Task to carry out: Please print every line of the records below without any change, and leave the pictures out of your answer.

Collected data:
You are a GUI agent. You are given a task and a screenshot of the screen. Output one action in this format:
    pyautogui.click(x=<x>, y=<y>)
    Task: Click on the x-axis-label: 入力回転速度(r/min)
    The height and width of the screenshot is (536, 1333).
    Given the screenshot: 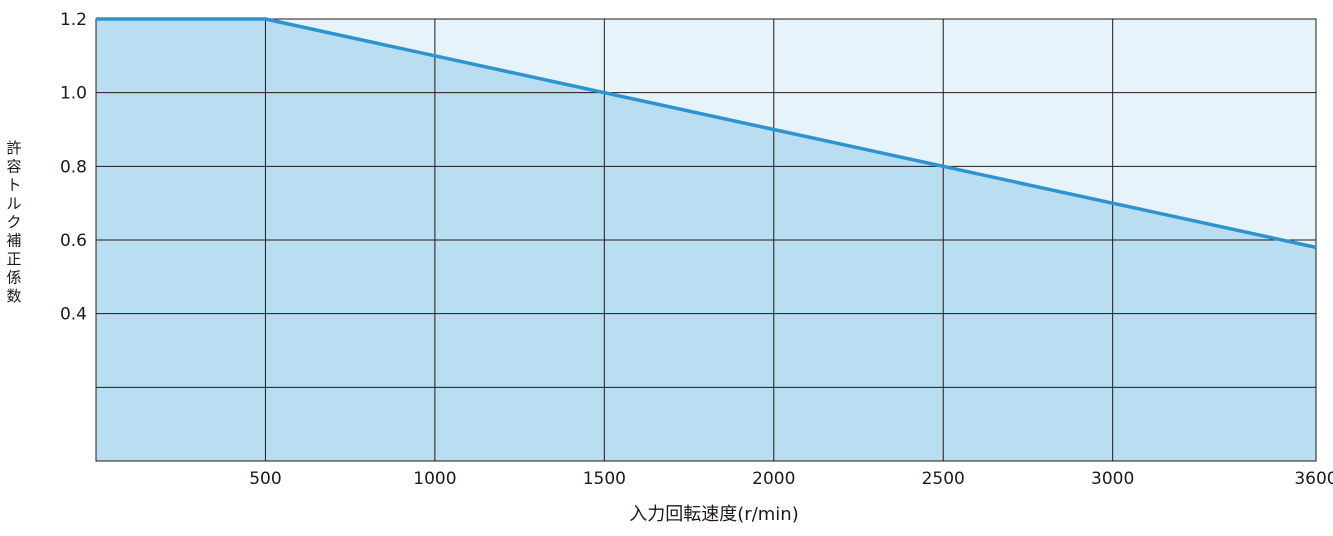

Task solution:
You are a GUI agent. You are given a task and a screenshot of the screen. Output one action in this format:
    pyautogui.click(x=<x>, y=<y>)
    Task: Click on the x-axis-label: 入力回転速度(r/min)
    The height and width of the screenshot is (536, 1333).
    Given the screenshot: 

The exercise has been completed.